Would you please retype the records that follow, word for word?
++++ Records to use ++++
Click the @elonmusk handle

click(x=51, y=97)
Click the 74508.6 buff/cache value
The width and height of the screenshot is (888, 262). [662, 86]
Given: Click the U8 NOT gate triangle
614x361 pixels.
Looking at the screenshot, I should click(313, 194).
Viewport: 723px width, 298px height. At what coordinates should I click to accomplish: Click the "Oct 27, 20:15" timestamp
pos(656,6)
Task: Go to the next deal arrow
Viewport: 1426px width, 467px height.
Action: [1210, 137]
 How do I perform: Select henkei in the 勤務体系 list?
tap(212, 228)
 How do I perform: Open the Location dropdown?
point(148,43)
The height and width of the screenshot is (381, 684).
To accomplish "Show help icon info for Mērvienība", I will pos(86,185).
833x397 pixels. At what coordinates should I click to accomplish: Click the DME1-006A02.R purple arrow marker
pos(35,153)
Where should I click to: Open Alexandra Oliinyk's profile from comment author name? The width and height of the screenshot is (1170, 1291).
++++
* Solution:
Click the @elonmusk handle

click(x=51, y=97)
Click the 74508.6 buff/cache value
The width and height of the screenshot is (888, 262). [662, 86]
Given: Click the U8 NOT gate triangle
614x361 pixels.
Looking at the screenshot, I should click(313, 194).
Viewport: 723px width, 298px height. At what coordinates should I click to accomplish: Click the "Oct 27, 20:15" timestamp
pos(656,6)
Task: Go to the next deal arrow
Viewport: 1426px width, 467px height.
Action: [1210, 137]
 How do I perform: Select henkei in the 勤務体系 list?
tap(212, 228)
 How do I perform: Open the Location dropdown?
point(148,43)
The height and width of the screenshot is (381, 684).
To accomplish "Show help icon info for Mērvienība", I will pos(86,185).
833x397 pixels. At what coordinates should I click to accomplish: Click the DME1-006A02.R purple arrow marker
pos(35,153)
Where should I click to: Open Alexandra Oliinyk's profile from comment author name? The width and height of the screenshot is (1170, 1291).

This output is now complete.